DATA SUPPLIED below:

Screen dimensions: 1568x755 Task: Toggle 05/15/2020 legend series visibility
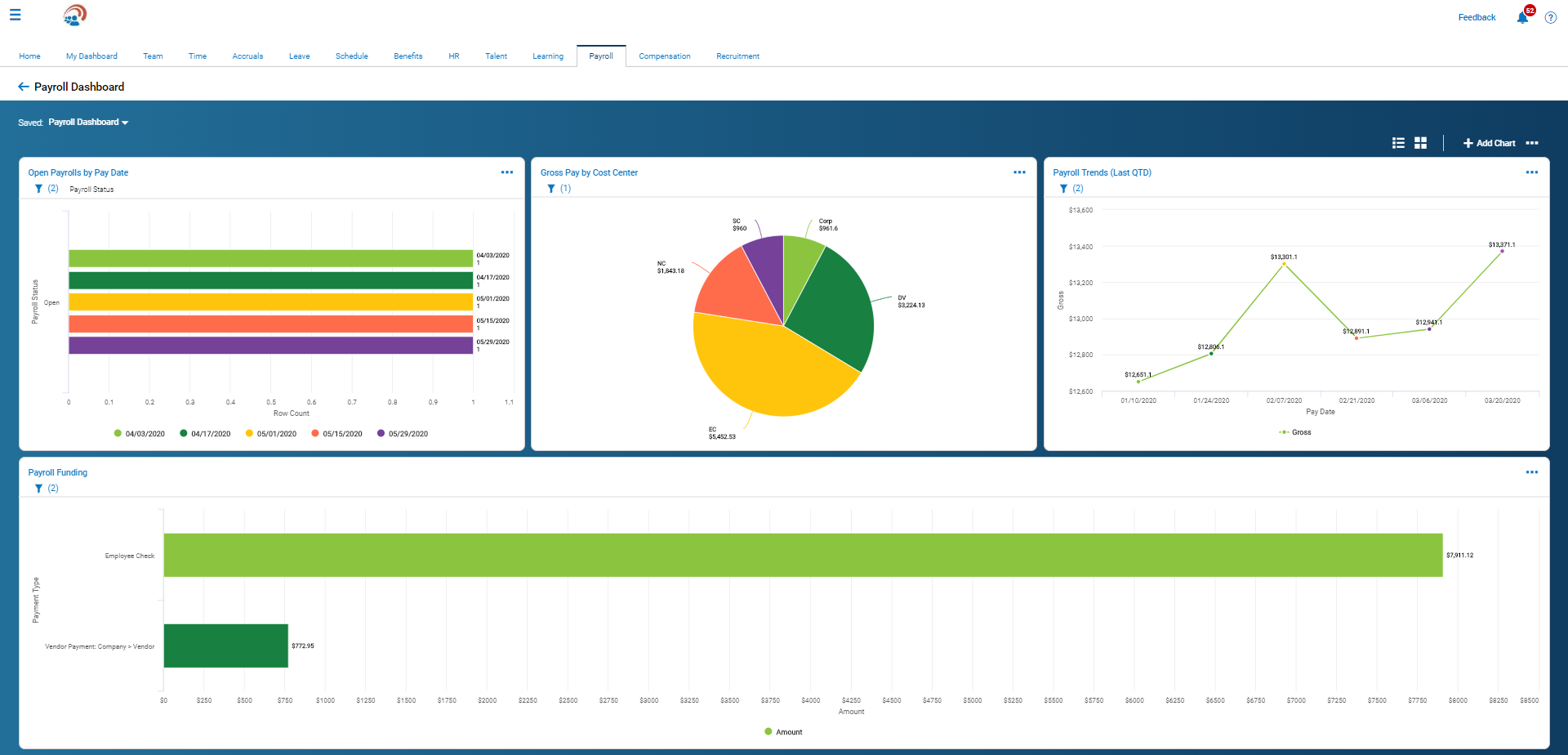[x=336, y=434]
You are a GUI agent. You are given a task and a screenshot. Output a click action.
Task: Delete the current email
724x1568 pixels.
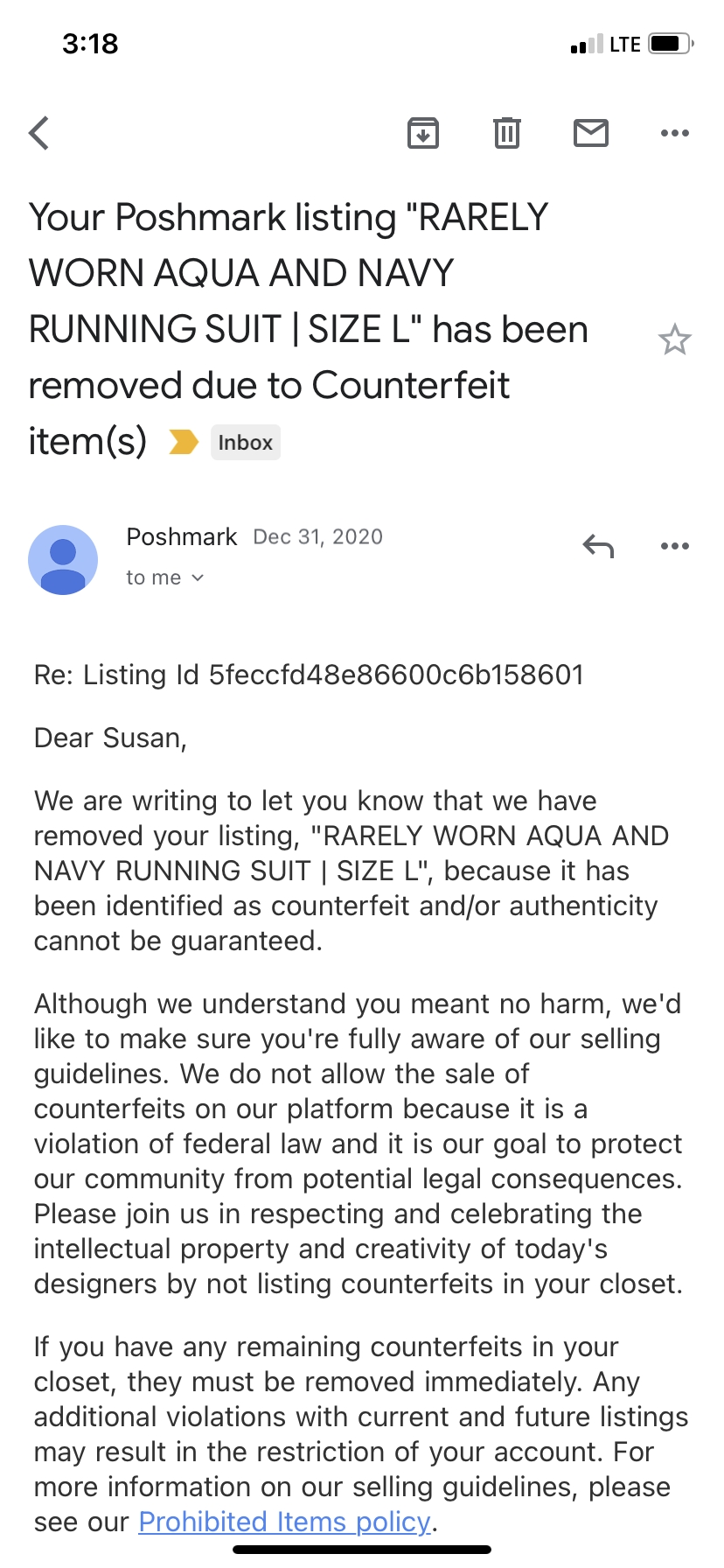click(506, 133)
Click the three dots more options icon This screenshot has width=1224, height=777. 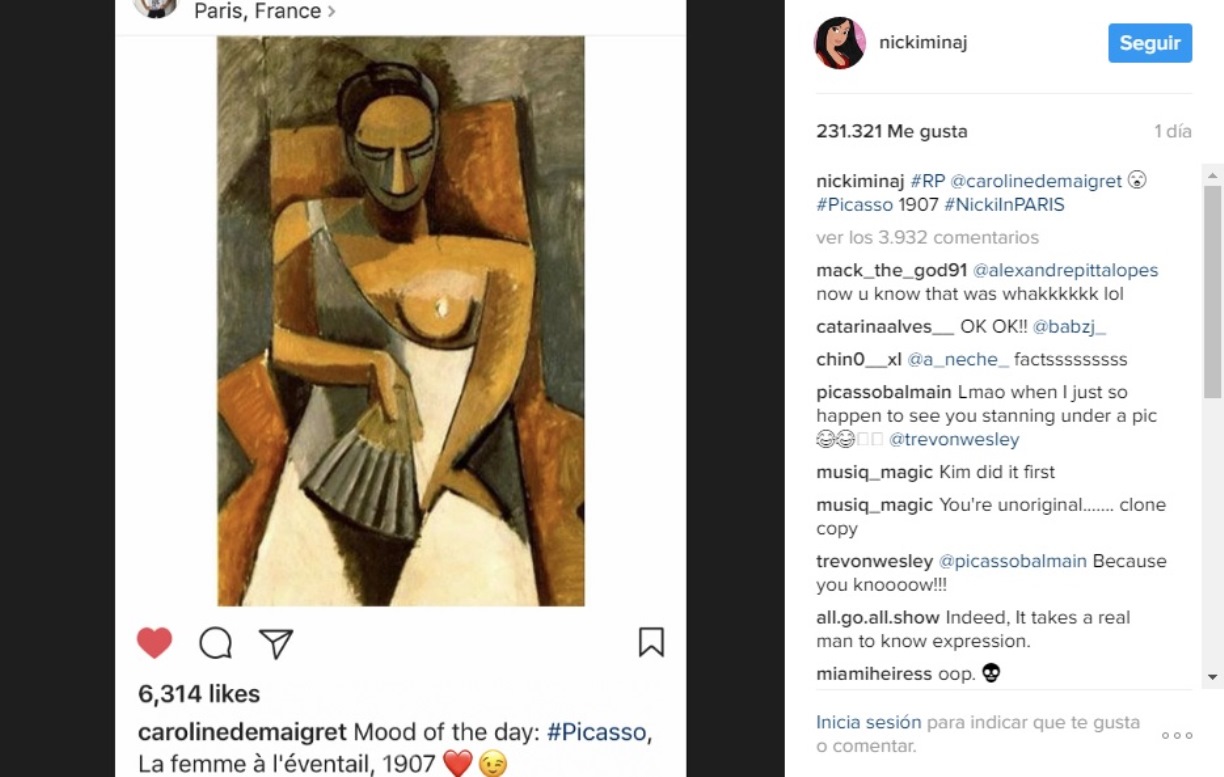coord(1177,735)
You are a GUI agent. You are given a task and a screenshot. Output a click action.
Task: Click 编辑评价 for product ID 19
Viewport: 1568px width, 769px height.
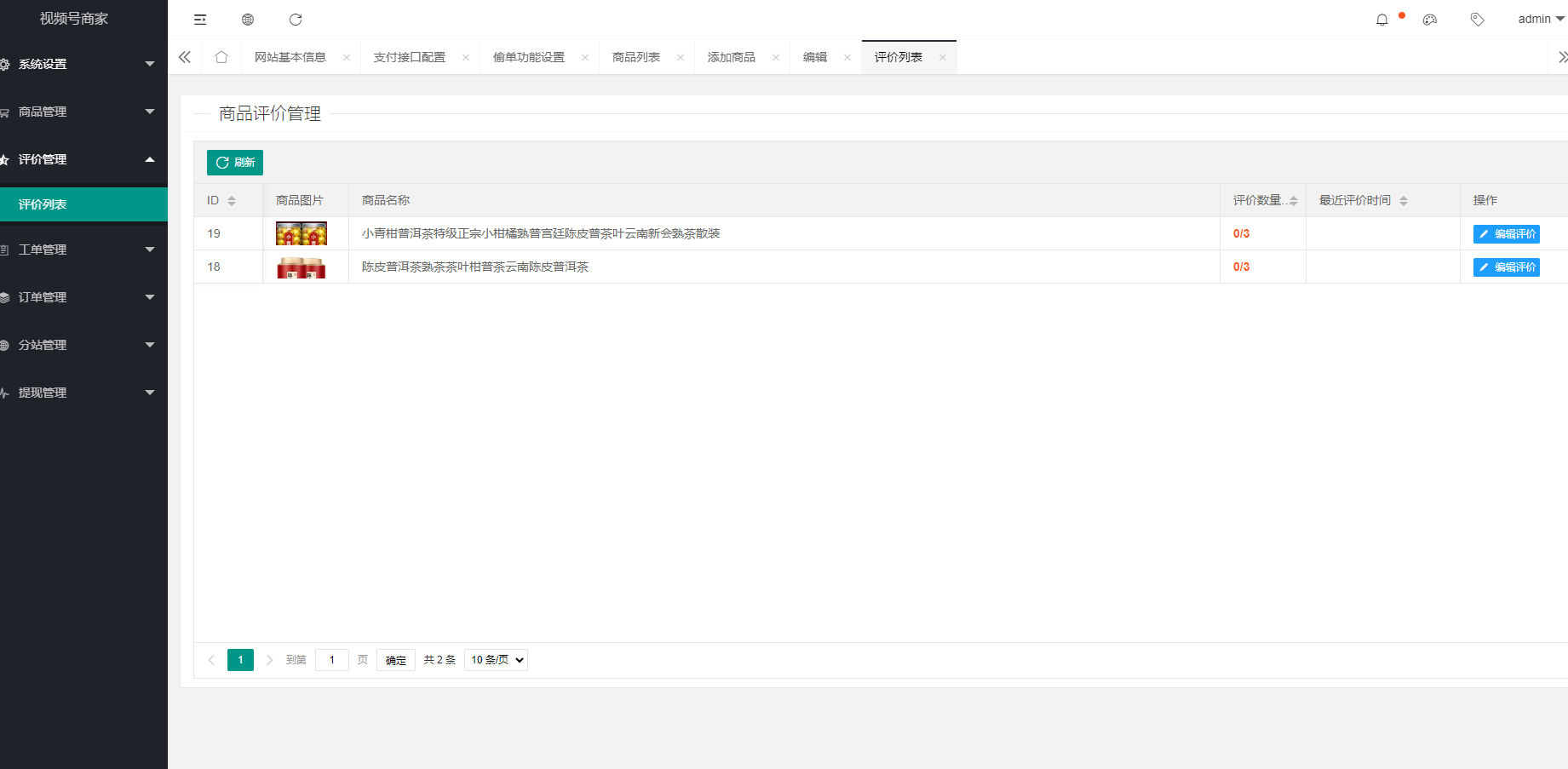click(1506, 234)
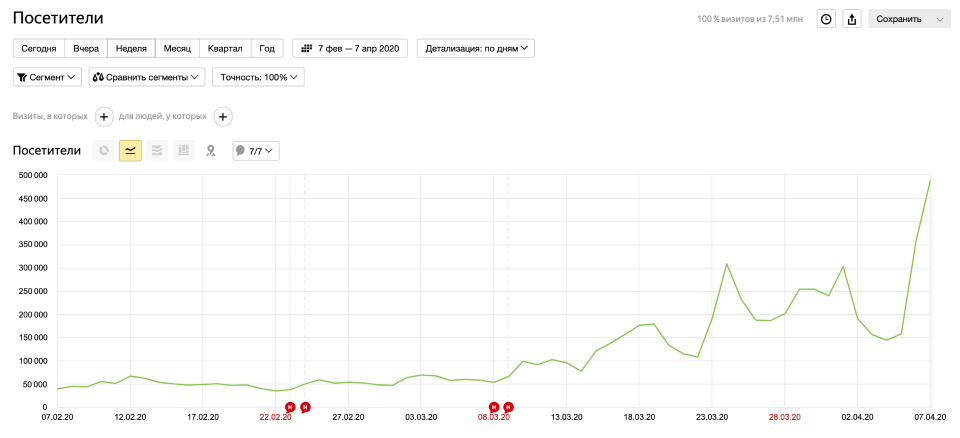This screenshot has height=438, width=960.
Task: Switch to the Вчера period tab
Action: (86, 48)
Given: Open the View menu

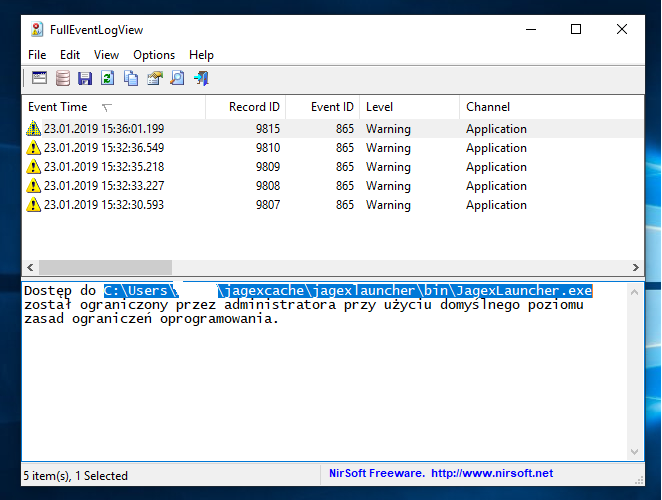Looking at the screenshot, I should (x=106, y=55).
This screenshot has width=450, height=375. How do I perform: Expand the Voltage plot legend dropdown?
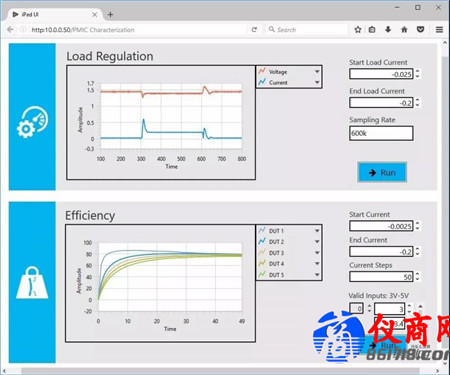click(317, 71)

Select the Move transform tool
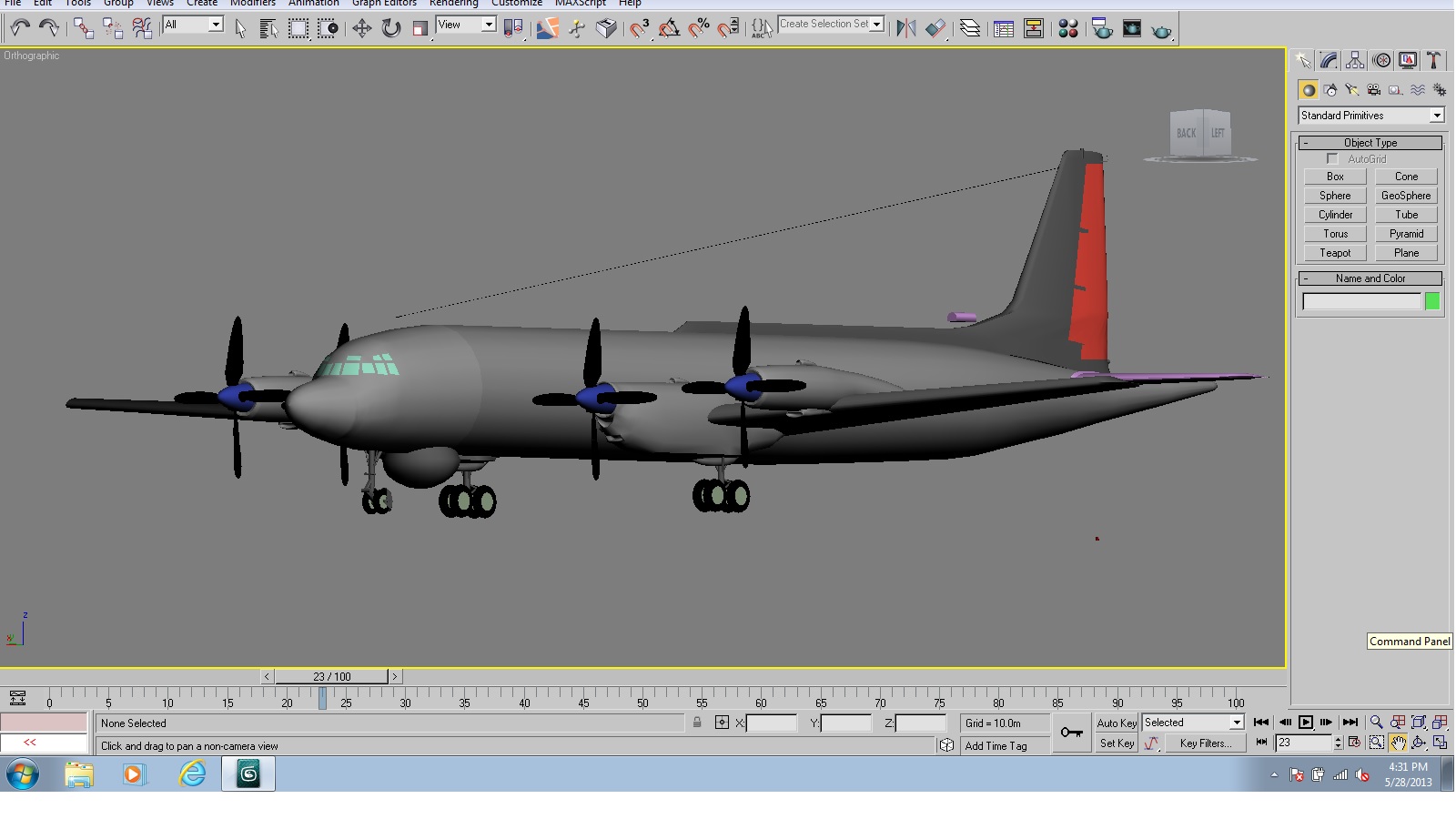(362, 28)
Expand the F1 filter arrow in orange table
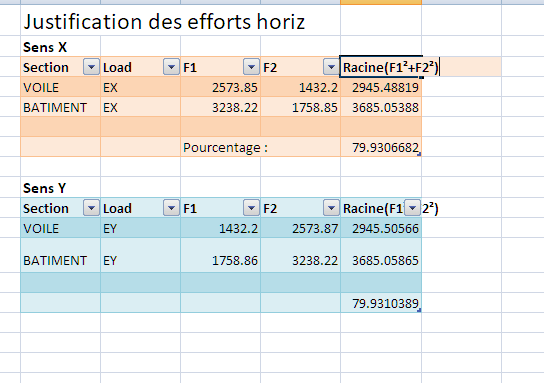 [x=251, y=67]
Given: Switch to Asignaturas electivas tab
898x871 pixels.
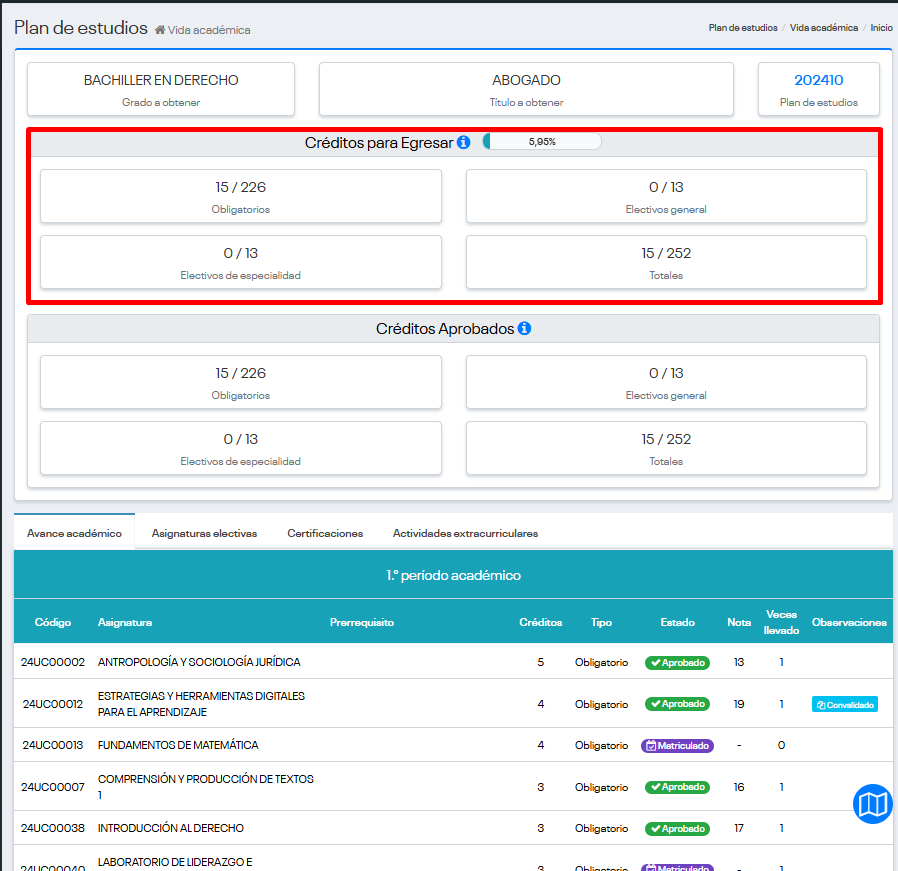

End of DATA SUPPLIED.

= EXERCISE BRIEF =
Set down only the lines running from the line with "Given: Switch to Asignaturas electivas tab" to the end of the entries, inclusive; omit every picture.

= FINAL ANSWER =
Given: Switch to Asignaturas electivas tab
898x871 pixels.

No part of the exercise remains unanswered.